[CHALLENGE] Repeat the entries below, swapping "GUI agent" for "interface agent" wherever it appears and leaving everything else unchanged.

[EXCERPTED RECORDS]

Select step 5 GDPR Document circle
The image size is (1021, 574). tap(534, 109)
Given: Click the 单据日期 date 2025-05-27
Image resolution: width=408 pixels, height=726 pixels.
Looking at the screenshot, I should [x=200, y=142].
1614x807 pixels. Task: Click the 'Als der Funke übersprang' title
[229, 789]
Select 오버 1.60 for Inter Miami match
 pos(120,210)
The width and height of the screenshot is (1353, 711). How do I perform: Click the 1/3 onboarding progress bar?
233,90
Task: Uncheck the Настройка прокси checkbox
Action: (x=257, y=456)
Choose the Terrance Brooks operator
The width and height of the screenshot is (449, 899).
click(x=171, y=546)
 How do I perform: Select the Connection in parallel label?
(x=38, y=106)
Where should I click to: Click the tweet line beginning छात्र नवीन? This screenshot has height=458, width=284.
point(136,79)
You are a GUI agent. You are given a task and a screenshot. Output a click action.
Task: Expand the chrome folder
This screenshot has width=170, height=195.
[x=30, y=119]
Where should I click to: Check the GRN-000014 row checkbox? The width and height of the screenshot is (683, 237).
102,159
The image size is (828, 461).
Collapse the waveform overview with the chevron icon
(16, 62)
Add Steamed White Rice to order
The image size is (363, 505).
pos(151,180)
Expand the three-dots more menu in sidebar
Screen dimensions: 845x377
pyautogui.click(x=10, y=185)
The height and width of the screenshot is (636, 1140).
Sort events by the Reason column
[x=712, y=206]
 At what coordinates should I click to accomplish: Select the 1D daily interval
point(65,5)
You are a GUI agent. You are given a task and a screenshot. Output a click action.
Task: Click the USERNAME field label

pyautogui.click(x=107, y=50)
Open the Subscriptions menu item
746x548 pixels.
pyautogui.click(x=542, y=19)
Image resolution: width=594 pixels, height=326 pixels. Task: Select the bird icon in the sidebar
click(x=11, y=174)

[WRITTEN ANSWER]
Select step 5 GDPR Document circle
The image size is (1021, 574). tap(534, 109)
Given: Click the 单据日期 date 2025-05-27
Image resolution: width=408 pixels, height=726 pixels.
Looking at the screenshot, I should [x=200, y=142].
1614x807 pixels. Task: Click the 'Als der Funke übersprang' title
[229, 789]
Select 오버 1.60 for Inter Miami match
 pos(120,210)
The width and height of the screenshot is (1353, 711). How do I perform: Click the 1/3 onboarding progress bar?
233,90
Task: Uncheck the Настройка прокси checkbox
Action: (x=257, y=456)
Choose the Terrance Brooks operator
The width and height of the screenshot is (449, 899).
click(x=171, y=546)
 How do I perform: Select the Connection in parallel label?
(x=38, y=106)
Where should I click to: Click the tweet line beginning छात्र नवीन? This screenshot has height=458, width=284.
point(136,79)
You are a interface agent. You are given a task and a screenshot. Output a click action.
Task: Expand the chrome folder
This screenshot has width=170, height=195.
[x=30, y=119]
Where should I click to: Check the GRN-000014 row checkbox? The width and height of the screenshot is (683, 237).
102,159
The image size is (828, 461).
Collapse the waveform overview with the chevron icon
(16, 62)
Add Steamed White Rice to order
The image size is (363, 505).
pos(151,180)
Expand the three-dots more menu in sidebar
Screen dimensions: 845x377
pyautogui.click(x=10, y=185)
The height and width of the screenshot is (636, 1140).
Sort events by the Reason column
[x=712, y=206]
 At what coordinates should I click to accomplish: Select the 1D daily interval
point(65,5)
You are a interface agent. You are given a task and a screenshot. Output a click action.
Task: Click the USERNAME field label

pyautogui.click(x=107, y=50)
Open the Subscriptions menu item
746x548 pixels.
pyautogui.click(x=542, y=19)
Image resolution: width=594 pixels, height=326 pixels. Task: Select the bird icon in the sidebar
click(x=11, y=174)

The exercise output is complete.